Why Do We Say Those Numbers?
Once again we are gathered for our morning meeting. Carol always brings the production goals to the morning meeting. Sometimes they are for the month, the week, the year, the entire practice, the doctor, and me - the hygienist. The goals are read to the entire team and that is that. But what exactly do those numbers mean, and why should the entire team be interested? Do you know your individual hourly and daily goals? What exactly makes a perfect day of scheduling – a day where you reach your goal without running around like a chicken with its head cut off?
McKenzie Management clients are aware that practice goals are based on the amount that is needed in order to pay the bills. The office has to make enough money in order to pay the lab, taxes and benefits, dental supplies, office supplies, utilities and facility expenses, miscellaneous and of course, employee salaries. Those numbers are what help to determine what new equipment will be purchased and whether or not raises will be given to the staff.
One good month does not pay the bills for the entire year. The next month may be slow and any monies the office got ahead may need to be used to pay the bills that month or the following month. So instead of just anybody reading the numbers and then everybody just moving on to the next thing at the meeting, there should be more time spent looking at how to increase production in the hygienist and doctor’s schedule, and how to fill open time in both.
All providers should know how much their hourly and daily production goals are. It is best if the individual providers bring their own goal amounts to the meeting. Not only should they bring the prospective numbers for that day, they should also bring the numbers from the day before that they actually ended up producing. The provider should say if they are scheduled over or under their goal for that day, and where they ended up the day before. When you go over the day before, talk about why the goal was hit or why the goal was missed. What was scheduled the day before that made it an easier day of patient care, while still hitting your production goal? Days that allow the providers to hit goal and not “run around like a chicken” is what would be considered a perfect day. For instance, many times 2 quadrants of root planing is a much easier day than 5 periodontal maintenance appointments with x-rays.
I can’t tell you how many times I have started the day out under goal and have gone on to meet or exceed my goal for the day. Knowing in the morning that I am already behind in my goal helps to motivate the entire staff to add treatment into my schedule, and when filling a last minute opening they go for the higher production patients that are on our “change of schedule list” or “as soon as possible list.”

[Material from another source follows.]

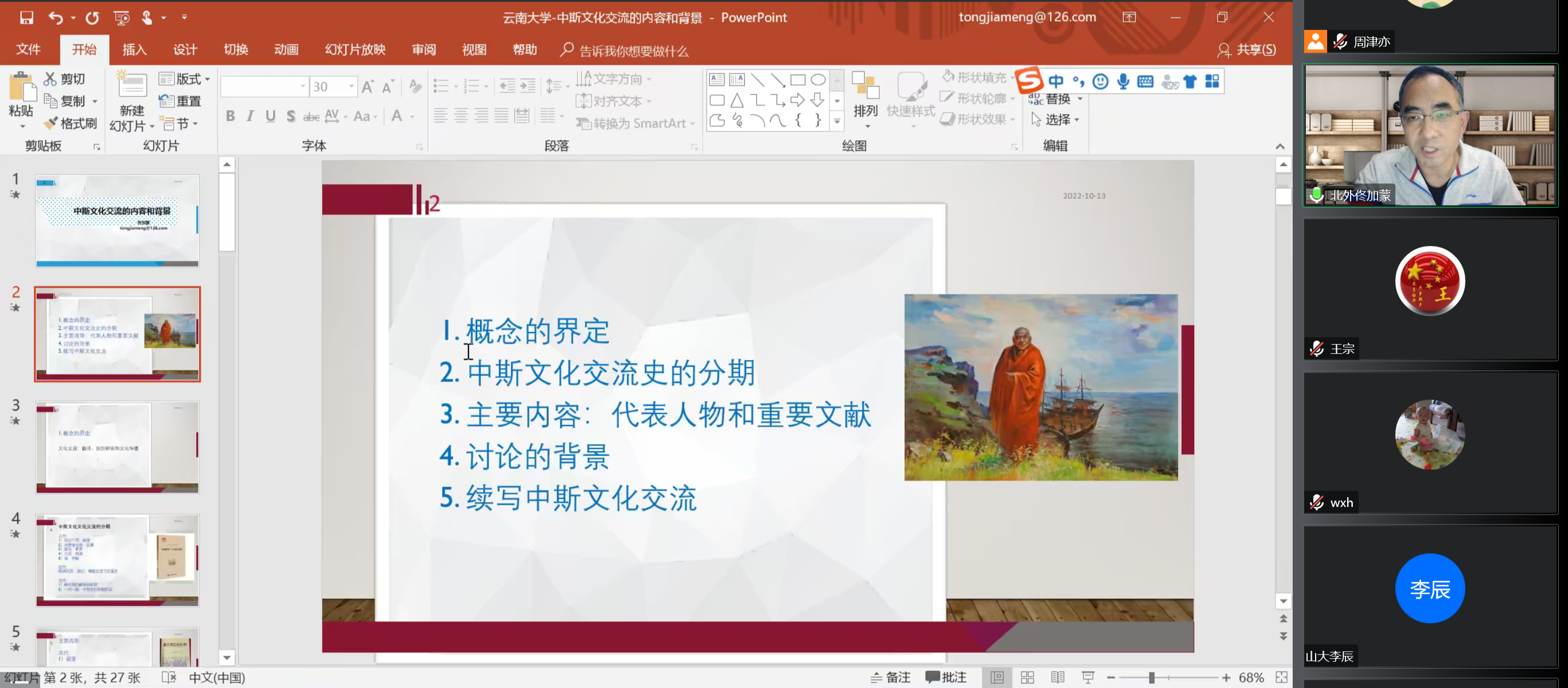
Task: Start slideshow from status bar icon
Action: (x=1088, y=677)
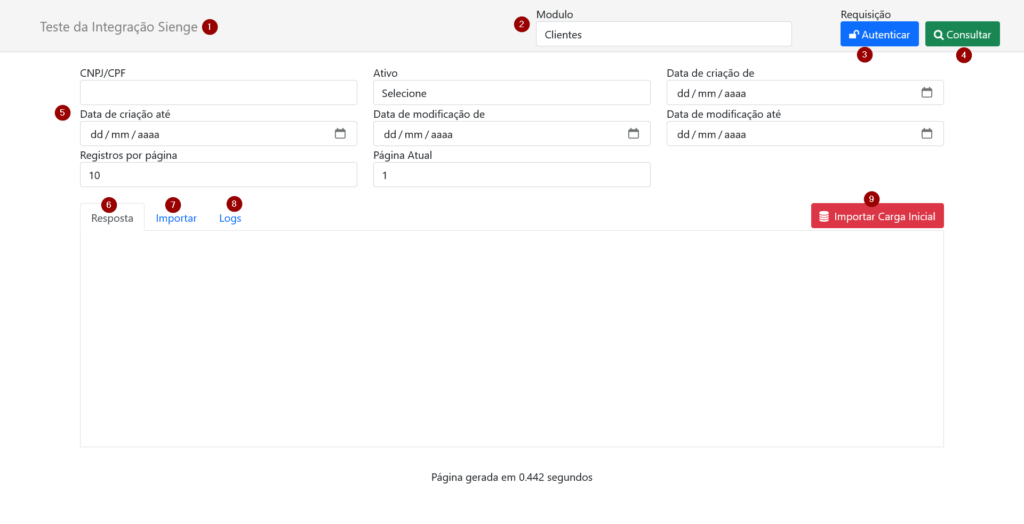Switch to the Resposta tab

click(112, 218)
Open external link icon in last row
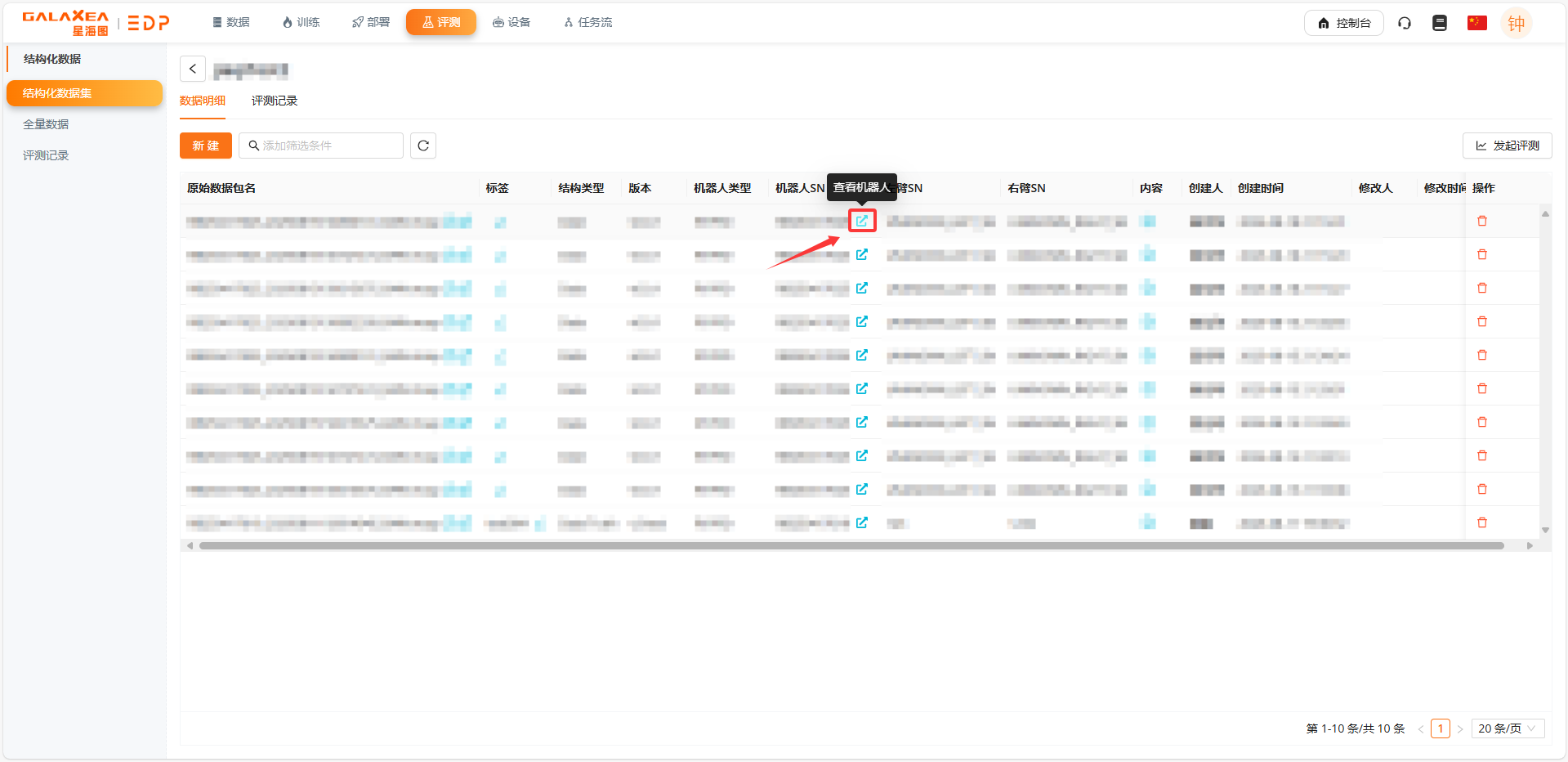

If there is open time in the schedule at the morning meeting, look for ways to fill the schedule with the existing patients that are already scheduled for that day. This may be done for both doctor and hygiene. Look to see if there are any patients in the schedule that may be in need of a full mouth series, patients that you may be able to extend treatment on, or patients that are due or will be due for hygiene and whose insurance may allow them to be a couple of days early.
When presenting it to the patient, make it a benefit to them. Explain how it will save them a trip or possibly keep them from taking another day off from work. The patient is usually much more willing to stay longer if there is an advantage in it for them. And when it comes to the office, it not only increases production but also reduces the cost of set up and tear down. At times, if you know the patients well enough and the time allotted is not enough for a prep, you may be able to move another patient up or down in the schedule to allow for the time to do a prep. See if you are able to make this happen.
Hygienists, would it benefit that patient to do a fluoride? Most patients do benefit from fluoride. Are the patients scheduled correctly with the right code? For instance, there are times that the patient will be put on a 3-month recall and be linked to a prophylaxis recall when they should be linked to a perio recall in the computer. This is very common and is an easy mistake to make. The most important thing is to catch these mistakes and make them right, so the office collects the fee they deserve for the service being rendered.
Making the most of those morning meetings is a valuable asset to the practice and has the potential to increase daily production – thus causing the year to date collections to go up and possibly allowing salary increases the next year.